Air Canada hopes to take advantage of a renewed appetite for corporate travel in the United States

By Christopher Reynolds in Montreal

Air Canada more than tripled its revenues last quarter as demand for travel revved back up, though a net loss of nearly $1 billion signalled the pandemic recovery is far from complete.

After the Omicron variant of COVID-19 slowed bookings in January, the airline’s sales then spiked in March as travel restrictions eased, pushing bookings to 90 per cent of 2019 levels.

“We are very positive on the rest of the year and continued growth over the next several years,” CEO Michael Rousseau told analysts on a conference call Tuesday.

The country’s largest airline maintained full-year forecasts that capacity will average out at roughly three-quarters of 2019 and its earnings before interest, taxes, depreciation and amortization as a percentage of operating revenue or EBITDA margin will be between eight and 11 per cent.

However, Air Canada’s capacity continues to lag U.S. airlines and business travel remains at half the volume it did three years ago, said chief commercial officer Lucie Guillemette.

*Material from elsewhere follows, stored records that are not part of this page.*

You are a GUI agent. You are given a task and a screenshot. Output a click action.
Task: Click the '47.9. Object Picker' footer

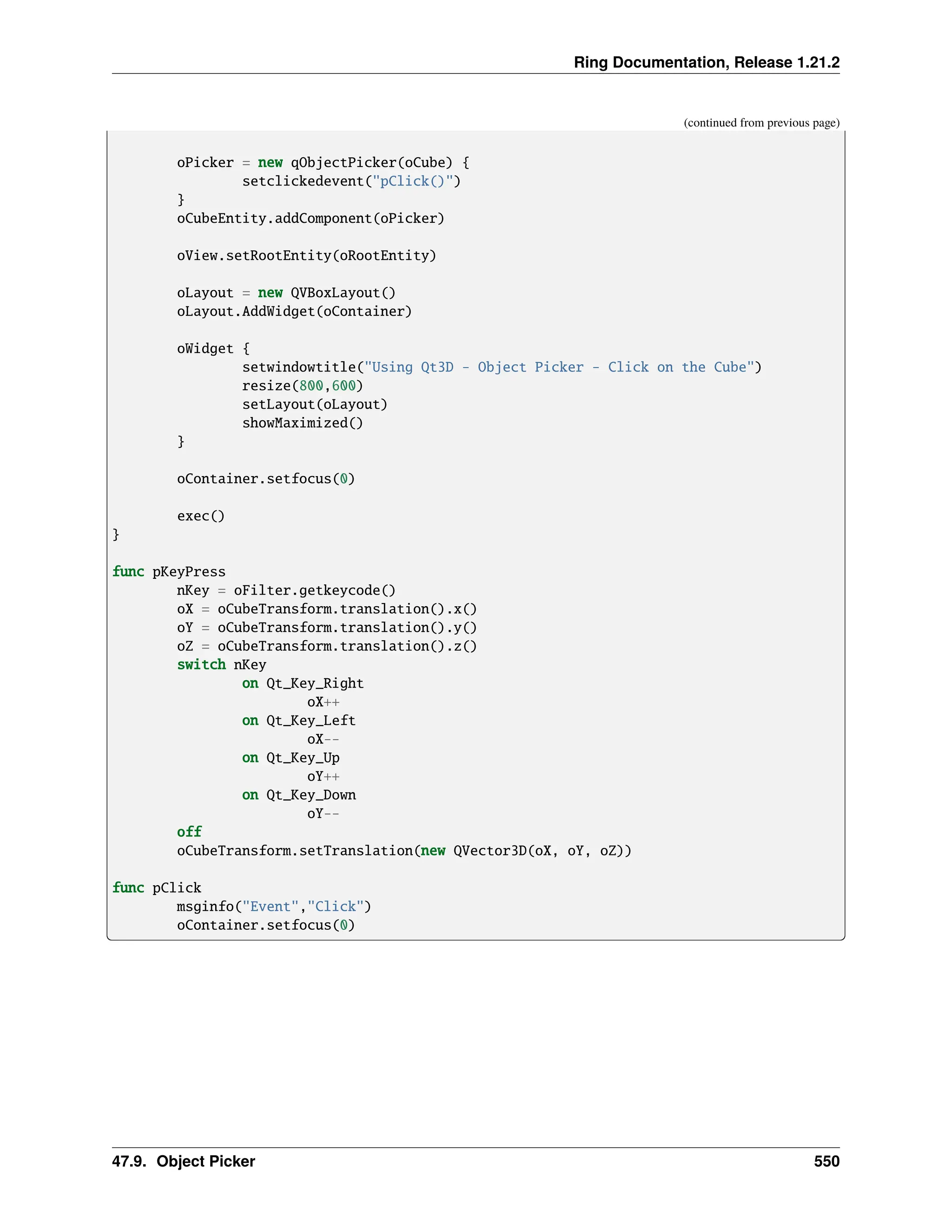pyautogui.click(x=183, y=1161)
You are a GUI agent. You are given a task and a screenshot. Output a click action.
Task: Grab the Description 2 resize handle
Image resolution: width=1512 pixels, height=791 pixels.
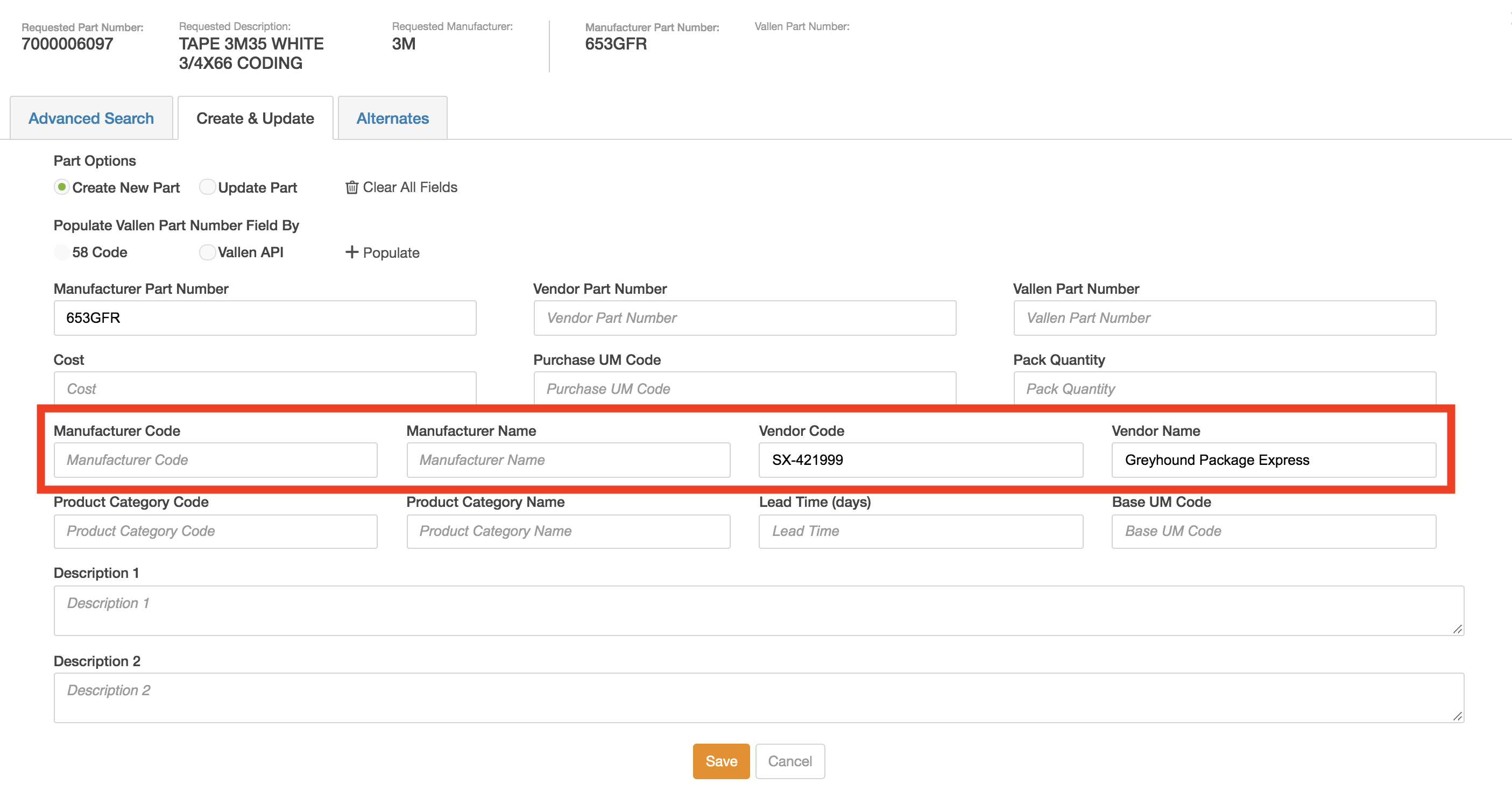click(1458, 716)
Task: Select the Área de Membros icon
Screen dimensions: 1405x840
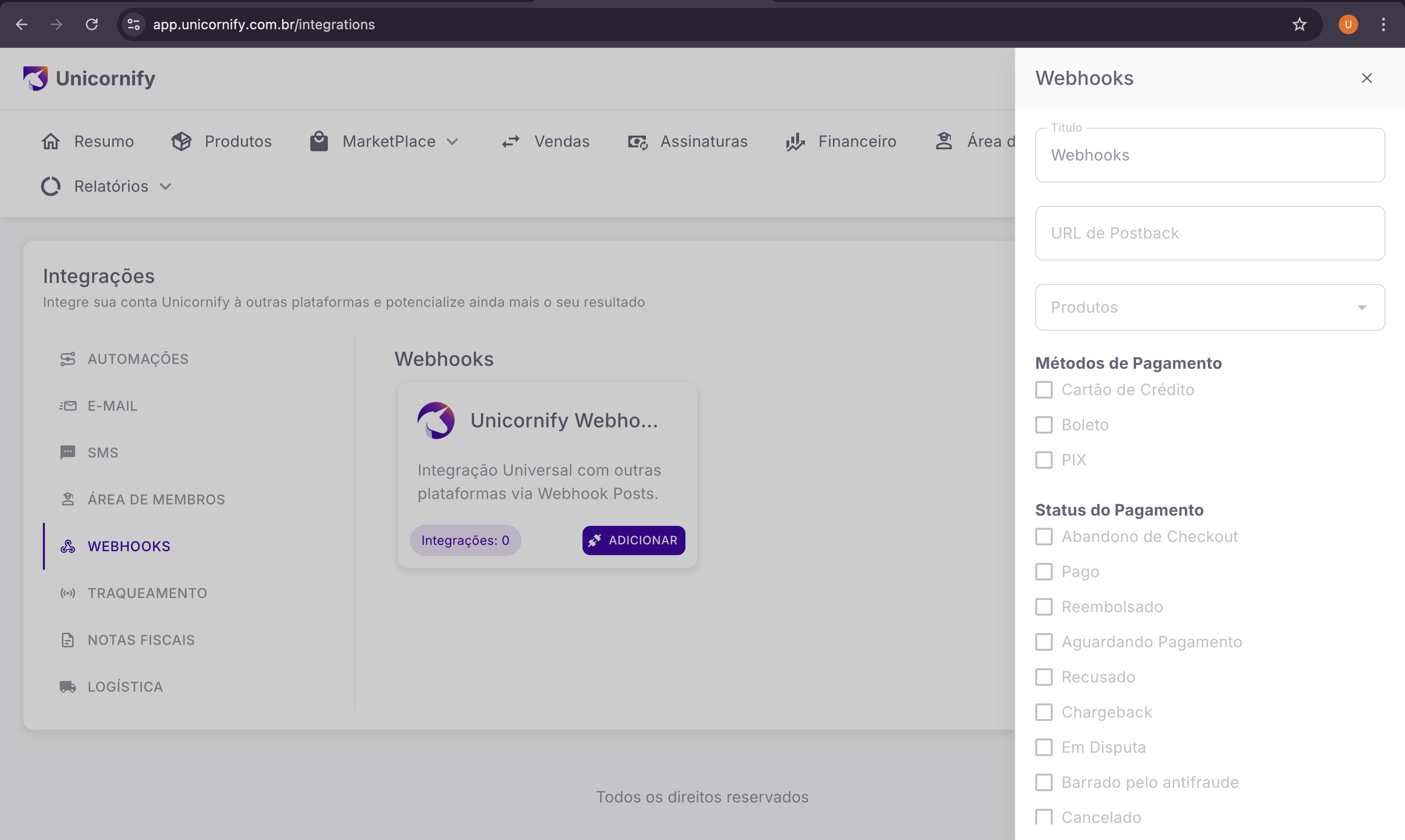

“International might take a little bit longer,” she said, referring to overseas business bookings, even as domestic and leisure travel ramps up.

Air Canada hopes to take advantage of a renewed appetite for corporate travel in the United States as Air Canada shores up U.S. flight schedule, she added.

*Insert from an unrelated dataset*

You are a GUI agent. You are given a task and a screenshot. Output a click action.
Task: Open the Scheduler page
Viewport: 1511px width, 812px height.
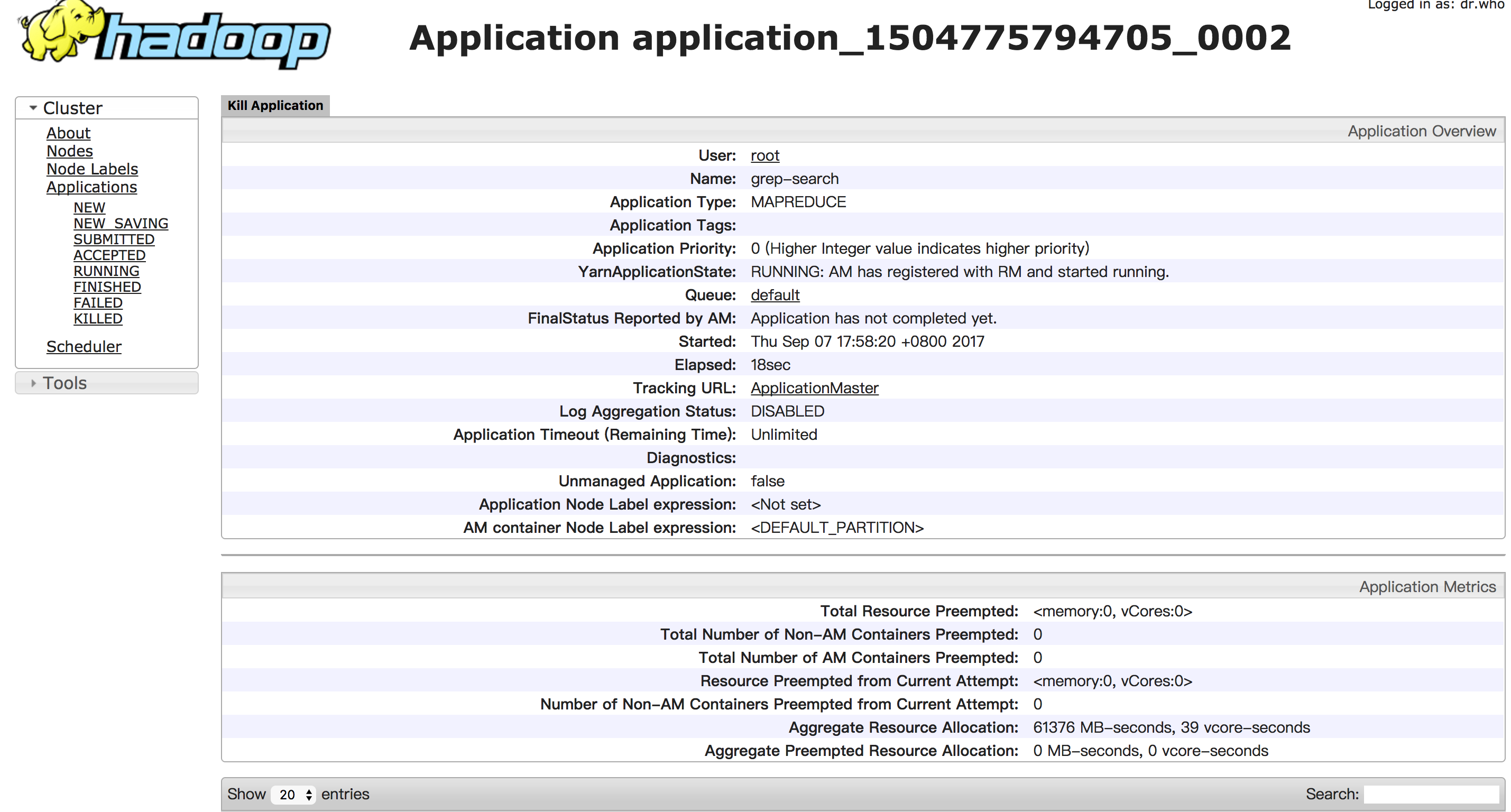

Meanwhile, rising fuel costs, inflation and uncertainty stemming from Russia’s invasion of Ukraine add more headwinds to a buffeted industry.

“We believe that much of this increase can be recovered in fares,” chief financial officer Amos Kazzaz said of jet fuel prices, which were up nearly 119 per cent year over year as of April 22, according to the International Air Transport Association. Spiking in March amid the war in Ukraine, the price has nudged down by 5.5 per cent over the past month.

RBC analyst Walter Spracklin said fuel costs have “eaten into the otherwise positive benefit of higher ticket fares,” while the prolonged plunge in business travel remains a “key risk” for Air Canada.

The Montreal-based airline reported a first-quarter loss of $974 million or $2.72 per diluted for its first quarter compared with a loss of $1.30 billion or $3.90 per diluted share a year earlier.

Revenue totalled $2.57 billion for the three months ended March 31, compared with $729 million in the first three months of 2021.

Analysts on average had predicted a loss of $1.49 per share, according to financial data firm Refinitiv.

First-quarter cost per available seat mile, or CASM — a key industry metric — was 21.8 cents, compared with 42.2 cents a year earlier. Its adjusted CASM was 15.6 cents, compared with 40.4 cents in the first quarter of 2021.